BEGIN GIVEN PASSAGE

Loose, fragmented materials were stored in isothermal conditions at approximately 20 °C over distilled water in airtight boxes. Conditioning lasted around one month, and the materials were often moved and mixed to achieve an even moisture distribution. Sample preparation consisted of a random sampling of fibers from the conditioned material, grinding it, and placing it evenly in a frame made of extruded polystyrene (Figure 4). The 45 mm thick frame, with internal dimensions of 510 × 525 mm, was covered on both sides with a thin foil and sealed by plastic tape to immobilize the tested bulk materials.

For each sample preparation, the prepared frame with the material inside was immediately placed in the HFM Fox 602 apparatus manufactured by Laser Comp (Saugus, MA, USA). Attempts were made to prepare a sample with a constant weight of 1100 g for mineral wool and 1000 g for cellulose, with a tolerance of up to 2 g. For wood wool, samples of various weights were prepared in the range of 525–694 g. The difference in the weight of the moistened material affected the difference in density concerning the weight of the dried material. Finally, four samples of wood wool (density range 36.2–47.0 kg/m³), four samples of mineral wool (density range 90.6–91.4 kg/m³), and five samples of cellulose (density range 69.6–76.1 kg/m³) were prepared. Figure 5 presents formed samples before or during the measurements. The densities refer to the weight of the dried materials.

2.3. Method

Before the measurements in the HFM apparatus, the moisture content of the tested materials was gravimetrically measured by taking samples from their representative fibers just before the test. In addition, for 3 out of 5 tested samples, two samples of cellulose fiber materials were taken into consideration after the test from the upper and lower parts adjacent to the warm and cold plates, respectively. In the case of wood wool, the weight of the sample was tested before and after the test. The moisture absorption was calculated from the weight gain which was determined constantly using a laboratory drier and precise Radwag AS310/X balances with 0.1 mg accuracy manufactured by Radwag (Radom, Poland).

END GIVEN PASSAGE

• [TO DO]: In the passage on preparing the insulation samples, how thick was the extruded polystyrene frame? The data after this passage come from a separate source.

BEGIN SUPPLIED DATA

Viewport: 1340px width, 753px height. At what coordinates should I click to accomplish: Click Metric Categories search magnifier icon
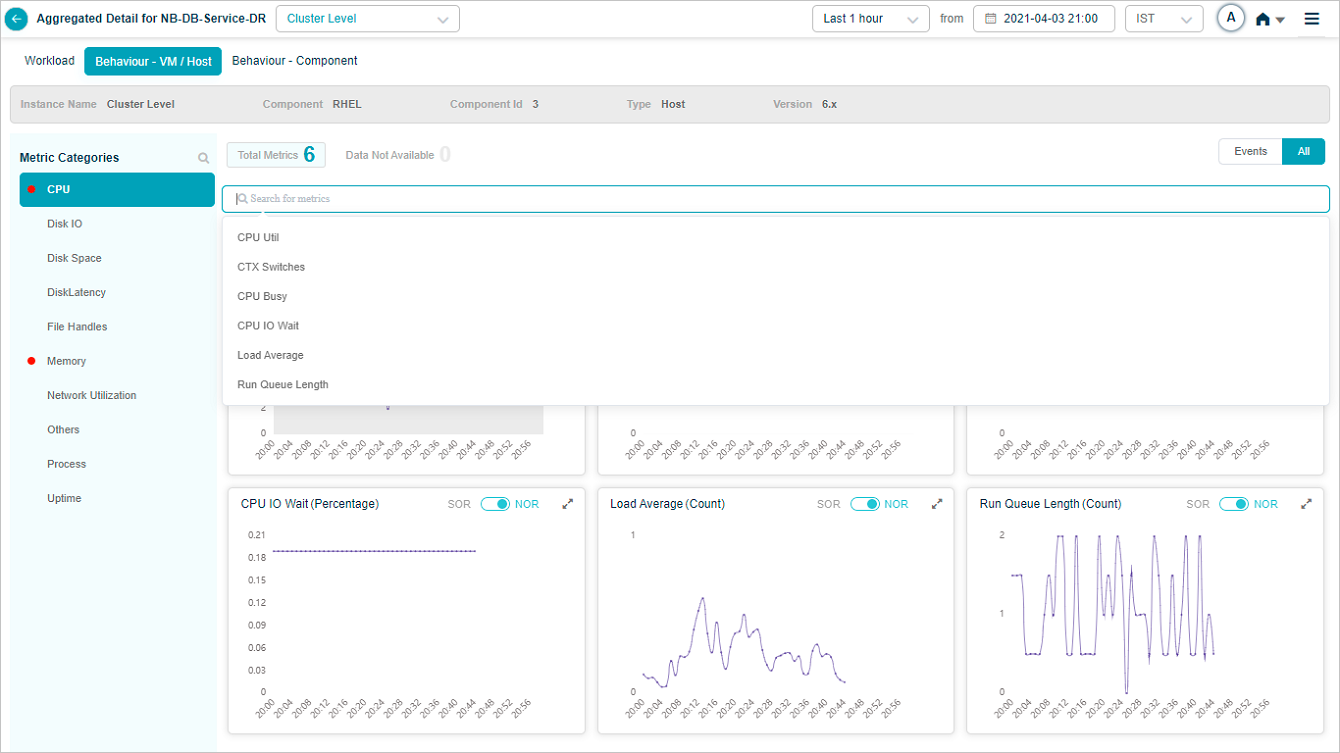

END SUPPLIED DATA

• [COMPLETE ANSWER]: 45 mm